R.I.P Greenpoint Food Market

First, I would like to state that in the 2 months since writing a post about Simon, he has still NEVER baked for me (making macarons does not count). If you see him this weekend, or any point afterward, I give you permission to embarrass him about it.

RIP Greenpoint Food Market.

We learned about the Greenpoint Food Market through other artisan food vendors. We were so excited when we got our first confirmation email from Joann saying that we have a spot at the next event. Unfortunately, the GFM was laid to rest after a New York Times article exposed that many of the vendors were producing out of their home kitchens and without other permits.

When Macaron Parlour started, many people asked us why we rented a kitchen when Simon has a beautiful kitchen in his home. We tried explaining that it was illegal and we were trying to do the right thing. They said that no one was going to check so we might as well save ourselves the money. The only way we stopped all those questions is by saying that a commercial kitchen had a bigger oven so we could bake in half the time and have more time to devote to developing flavors. They liked the idea of new flavors.

It's crazy to me that in a city with so many resources and so many restaurants, it's so difficult to find a commercial kitchen. I have been doing research on commercial kitchens for the past two years and there really aren't very many kitchens that go out of their way put a listing on Craigslist saying they have space to rent. It's even harder to find a rentable kitchen that has space dedicated solely to pastry. The ones that are available have ridiculous rates ($375 per shift?!?!) and an 8 hour shift hardly seems like enough to get done. Simon cold called half a dozen places and we were lucky to find a kitchen within our budget that had adequate space, equipment, and a great location. But wow, if we were any poorer, we wouldn't have had such luck. It took all the spare money we had between us to make Macaron Parlour a proper legal identity. Even after being in business for 3 months, we still haven't recovered all of our initial investment.

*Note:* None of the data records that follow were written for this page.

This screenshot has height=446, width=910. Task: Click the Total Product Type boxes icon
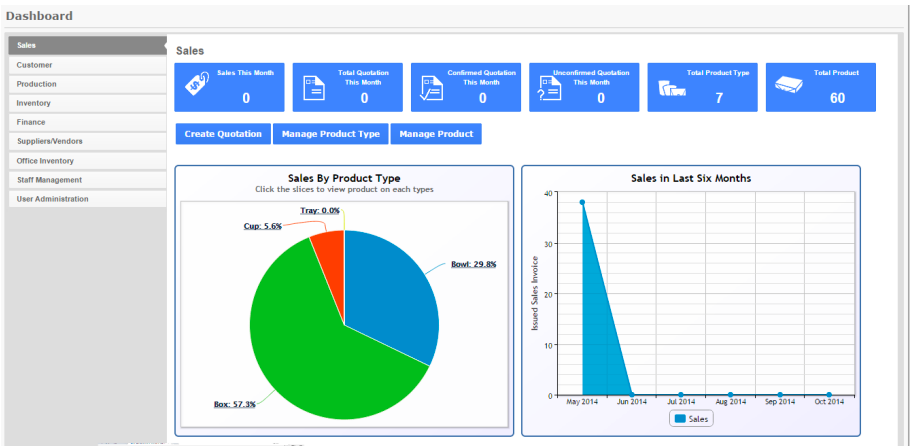(x=670, y=89)
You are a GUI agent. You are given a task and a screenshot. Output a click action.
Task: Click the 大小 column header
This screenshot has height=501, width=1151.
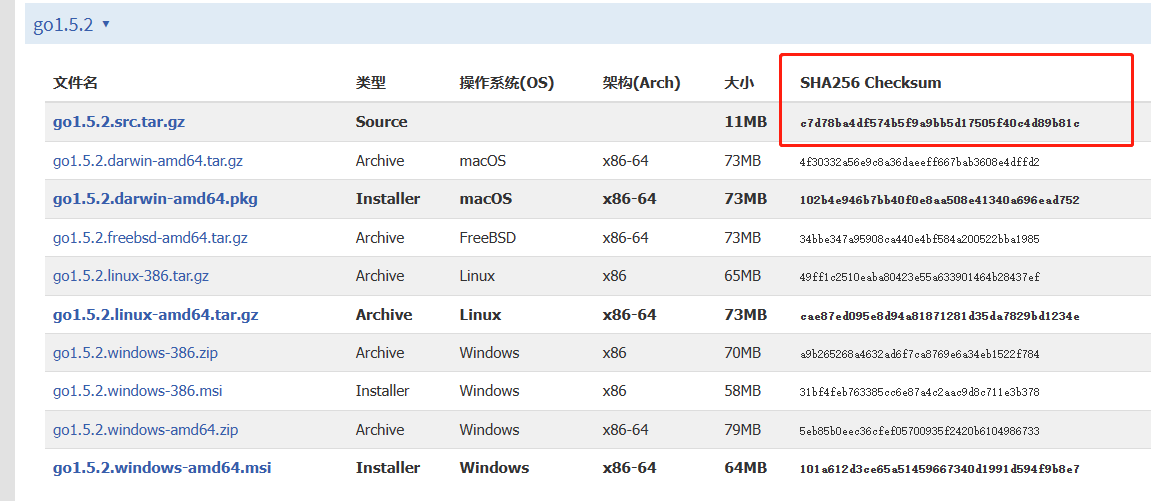click(x=739, y=83)
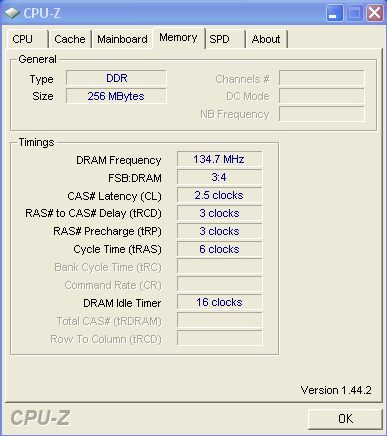Select the 2.5 clocks CAS Latency field
The image size is (387, 436).
[x=219, y=195]
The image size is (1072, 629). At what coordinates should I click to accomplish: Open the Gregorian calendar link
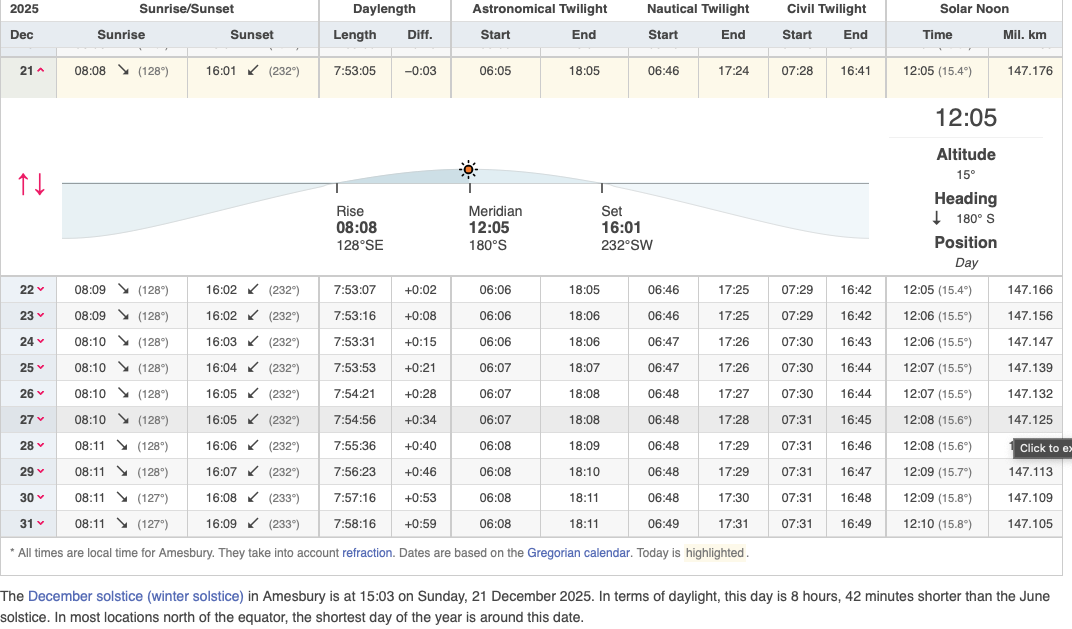pos(578,552)
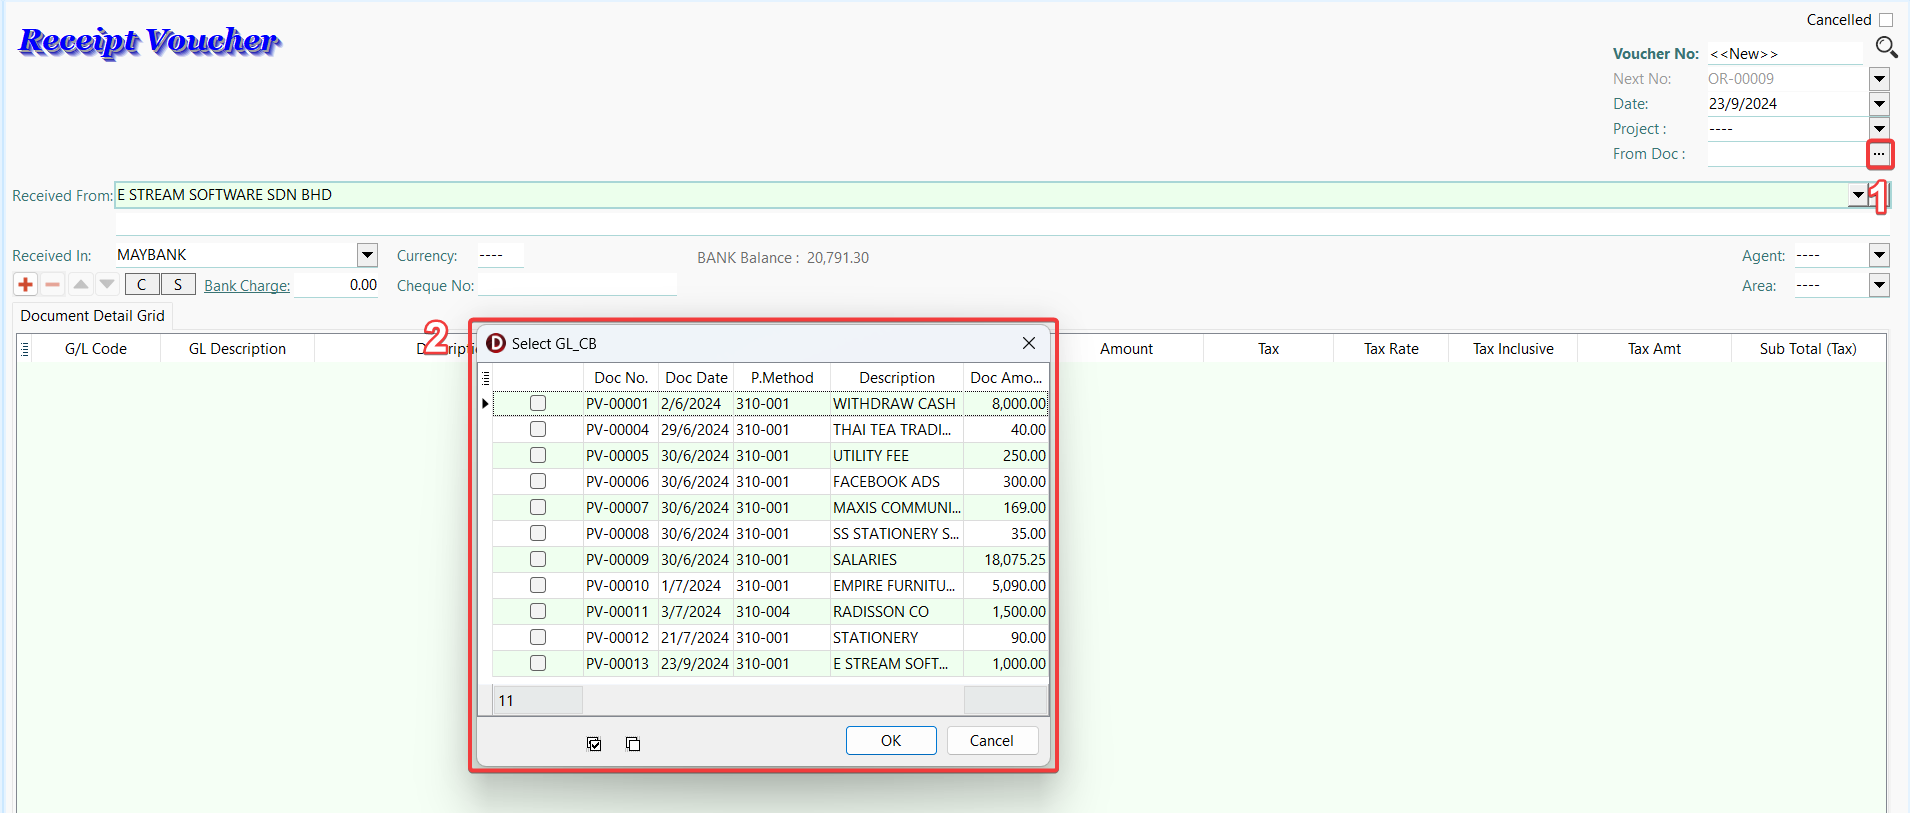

I loved the idea of the GFM. I spent 3 years working in one industry, but fantasizing about baking. I just wasn't ready to make that jump. I wasn't sure if I had a viable product - if it was worth throwing away a steady paycheck for one that varies from week to week. The GFM was a great in-between location that could help you decide whether you should give up that desk job in exchange for a life making cookies, or jellies, or macarons. Everyone should be allowed the opportunity to dream a little and to see if that dream could become a reality.

I hope the GFM comes back in September and that the community kitchen they're banking on comes to life.